But there are two truths at work here: people are uncomfortable with the unfamiliar and some people want to control what other people are allowed to do. As long as breastfeeding remains unfamiliar, it will make some people uncomfortable. The solution seems clear to me – familiarize people with breastfeeding and they will be more comfortable with it.
I have written at length elsewhere about dealing with these two questions (and will certainly write lots about it here) but right now the owners of Facebook must decide whether they will be the arbiters of this debate or leave it to the rabble. Will Facebook say, "These are photographs of people engaged in conduct that would be legal if done in public and therefore the photos will stay" or will Facebook continue to follow some other motivation. Facebook may be running the numbers and deciding that not enough people will boycott Facebook over the removal of breastfeeding photos to make this worth corporate attention. Maybe some Facebook vice president truly is offended by nursing children. Or maybe no one at Facebook cares less.
I do wonder why Facebook is not jumping at the chance to get some positive publicity by responding to subscriber hue and cry – while 11,000 is a relatively small fraction of the total number of Facebook subscribers, it is still a lot of people. Whoever is complaining about the presence of the photographs is not doing so in the press or on blogs or in any way that stands to hurt Facebook. So why not side with the breastfeeding supporters?
What about breastfeeding activists? For mothering to be sustainable, mothers must be free to perform the acts of mothering everywhere life requires they go. While Facebook membership is by no means a necessity, as activists we need to boycott places where mothering is not welcome. Breastfeeding is one of many acts of mothering (and by this I do not exclude or criticize mothers who do not breastfeed). Does that mean that the next step for mothering activists on Facebook is to leave? I don't know. But it is something we need to be talking about. If Facebook continues to remove breastfeeding images, what is the next step for supporters of mothering?
Sustainable Mothering is a blog, an idea, a goal, a journey. We will discuss and examine how the many acts of mothering must be supported and embraced by culture and society. It is not about mothers condemning each other. It is about freedom and educated choice – true choice which only exists in an environment with options.
When I became a mother nearly fifteen years ago, I knew nothing about mothering. I knew stereotypes about motherhood. Some women stayed home with their children. They were women without imagination, without goals for themselves, without income or independence. Other women had children and returned to their productive lives in the real world. I didn't actually know mothers of either variety. I didn't know mothers at all really. None of my friends had children. Most of my clients had children – people in crisis whose lives I did not want. I didn't even particularly like children. At the age of 31, I suddenly had an overwhelming desire to have a child after a lifetime of certainty that I didn't want any.
In this blog I will write about my exploration of the difference between motherhood and mothering, what I left behind when I made the mommy morph, the bigotry and ignorance I encountered when I attempted to enter the world as a woman with a child, and I want to hear the thoughts of others on all of this and more. So far the mommy wars has led to more war – it sets women against each other who might be working together to fight the sexism underlying any statement that a decision about my mothering should be made by anyone other than me. Mothers must live in the public world so the acts of mothering must be done in full view of the world when the mother chooses and needs. Forcing women to be isolated in their homes, to give up the work they love, to leave their children behind, to live in fear, to starve, to be dependent on the whims of the more powerful – none of these allow mothers to be healthy or participate in society or raise daughters who want to be mothers or raise sons able to shape fathering. So – onward to blogging.

__RECORDS__
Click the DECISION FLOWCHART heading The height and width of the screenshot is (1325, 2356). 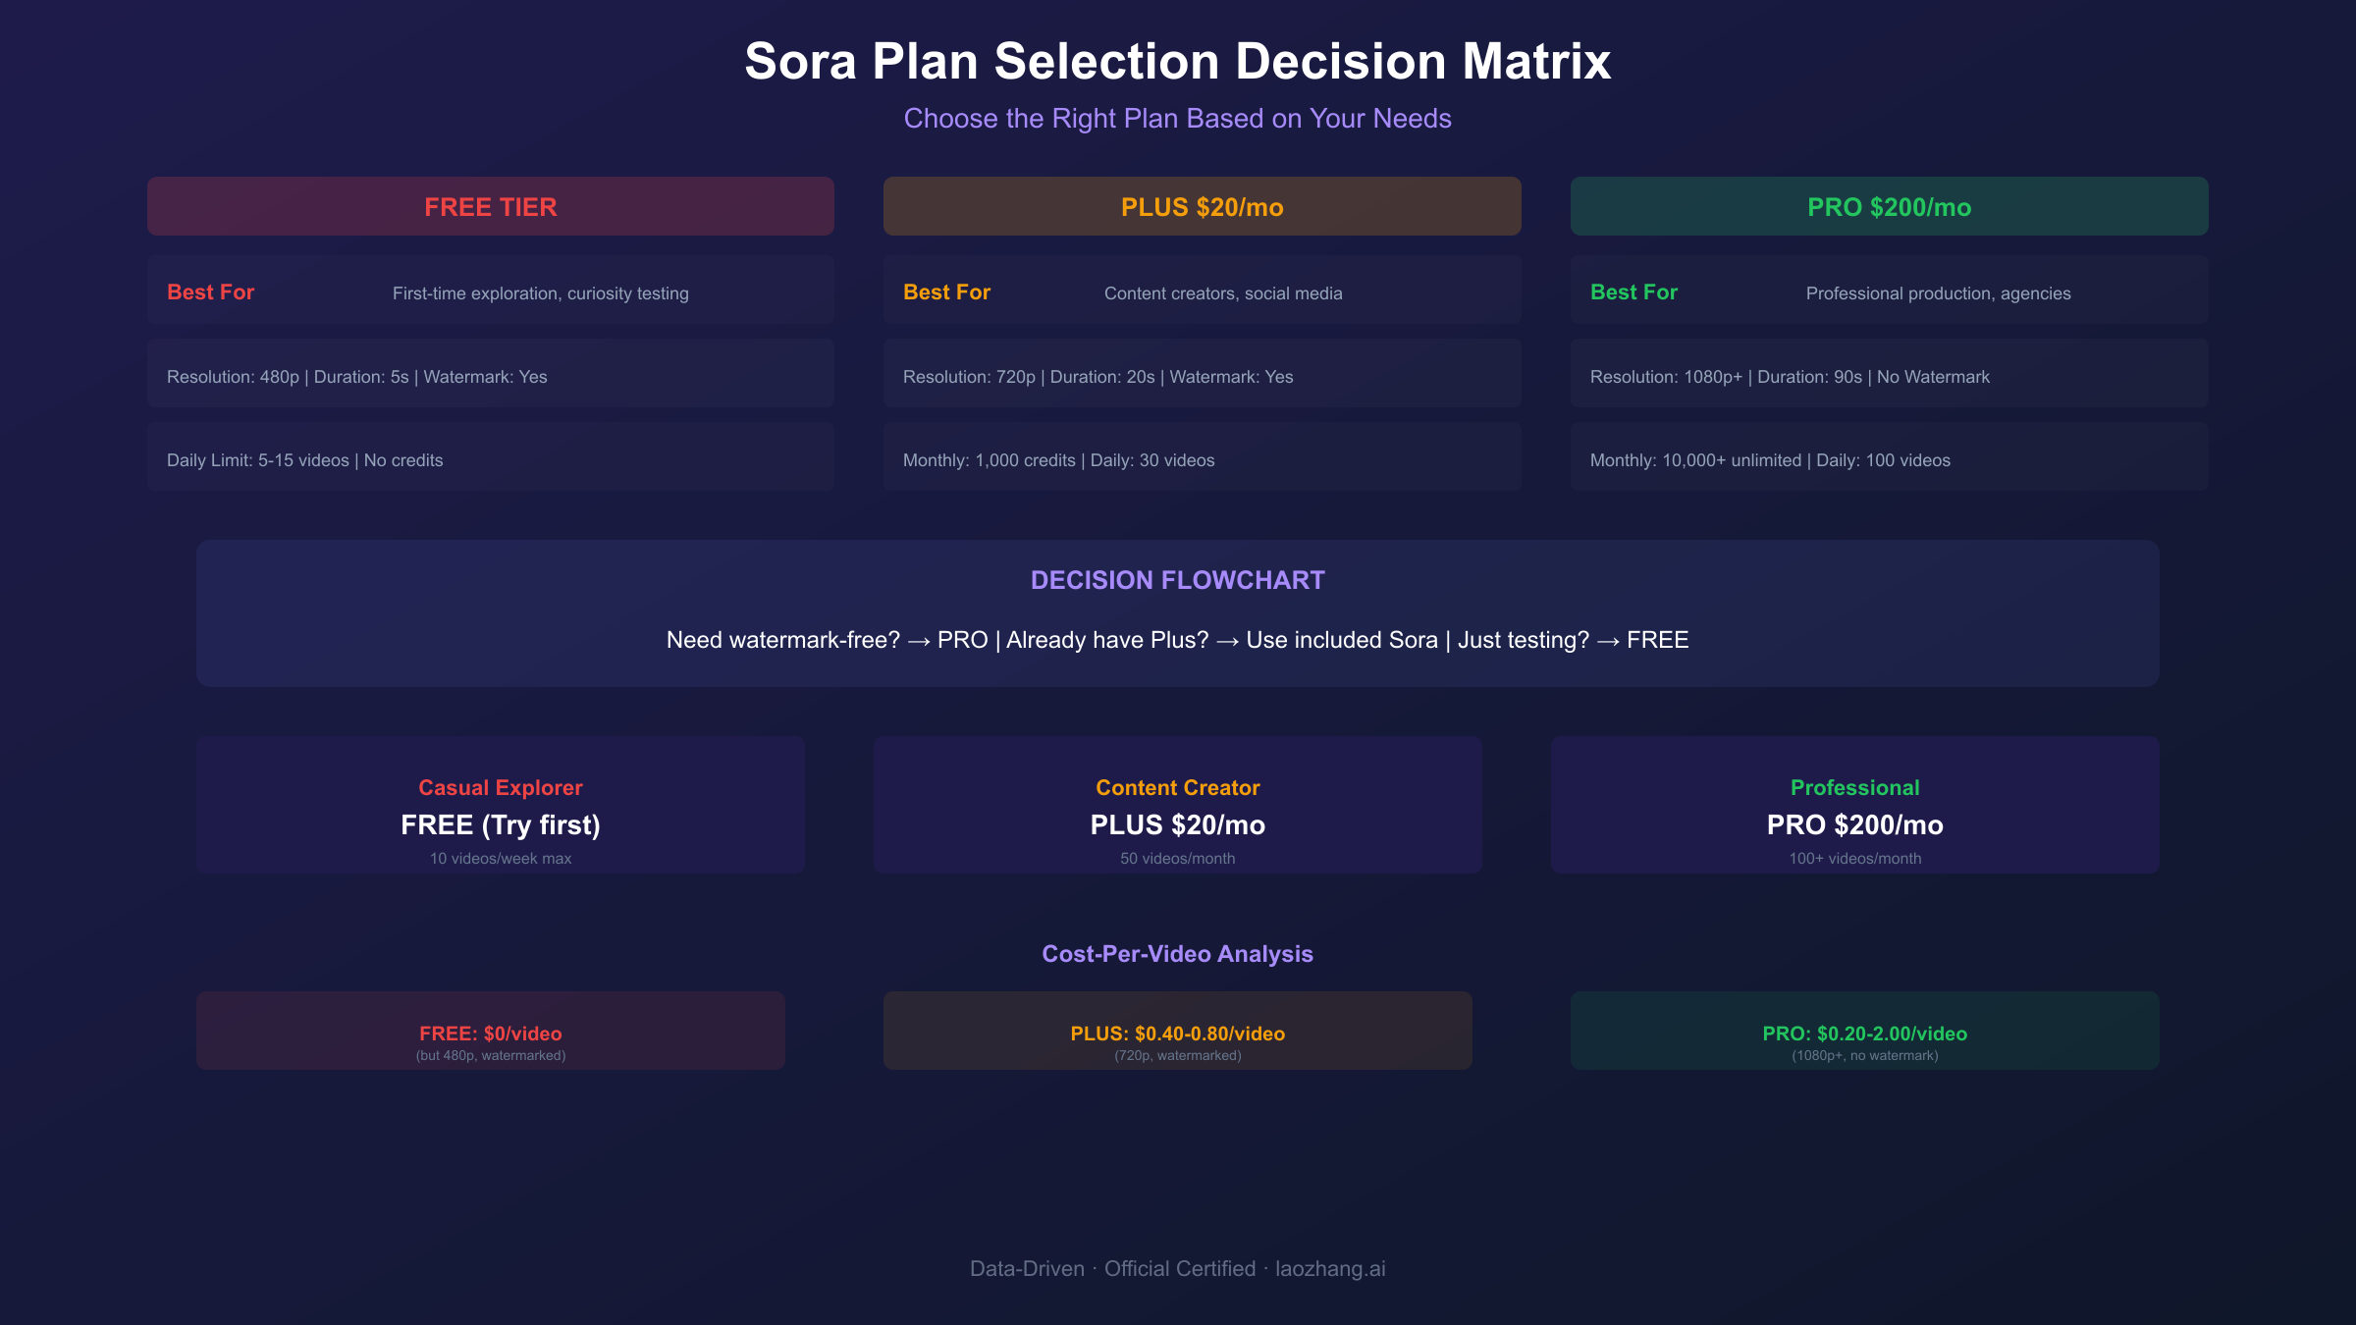[1177, 580]
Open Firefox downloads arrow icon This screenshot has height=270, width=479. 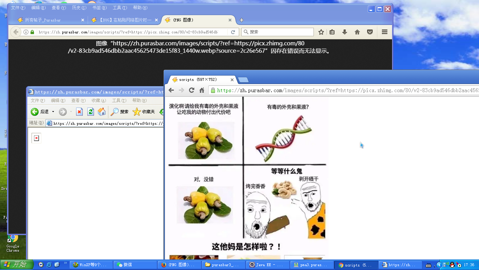[x=345, y=32]
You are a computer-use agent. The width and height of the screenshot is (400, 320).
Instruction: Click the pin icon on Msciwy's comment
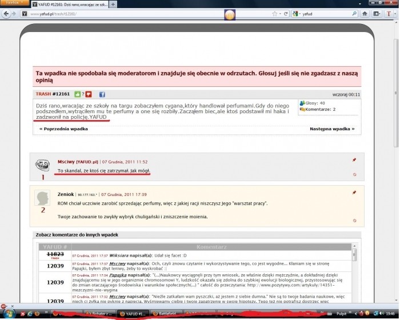click(x=354, y=161)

__REQUIRED ACTIONS__
a. From the mothering blog text, list every thing that its last paragraph says women are forced to do.
b. For each statement below, give yes or no depending on whether the mothering blog text agrees with it, and back each answer with the deciding words from the mothering blog text, quoted exactly.
(i) The writer became a mother nearly fifteen years ago.
(ii) Most of the writer's friends had children.
(iii) The writer calls 11,000 a large fraction of all Facebook subscribers.
c. Reproduce the passage from the mothering blog text starting with "But there are" and going on through "comfortable with it.".

__RESPONSES TO THE EXERCISE__
a.
- to be isolated in their homes
- to give up the work they love
- to leave their children behind
- to live in fear
- to starve
- to be dependent on the whims of the more powerful

b.
(i) Yes: "When I became a mother nearly fifteen years ago"
(ii) No: "None of my friends had children."
(iii) No: "while 11,000 is a relatively small fraction of the total number of Facebook subscribers"

c.
But there are two truths at work here: people are uncomfortable with the unfamiliar and some people want to control what other people are allowed to do. As long as breastfeeding remains unfamiliar, it will make some people uncomfortable. The solution seems clear to me – familiarize people with breastfeeding and they will be more comfortable with it.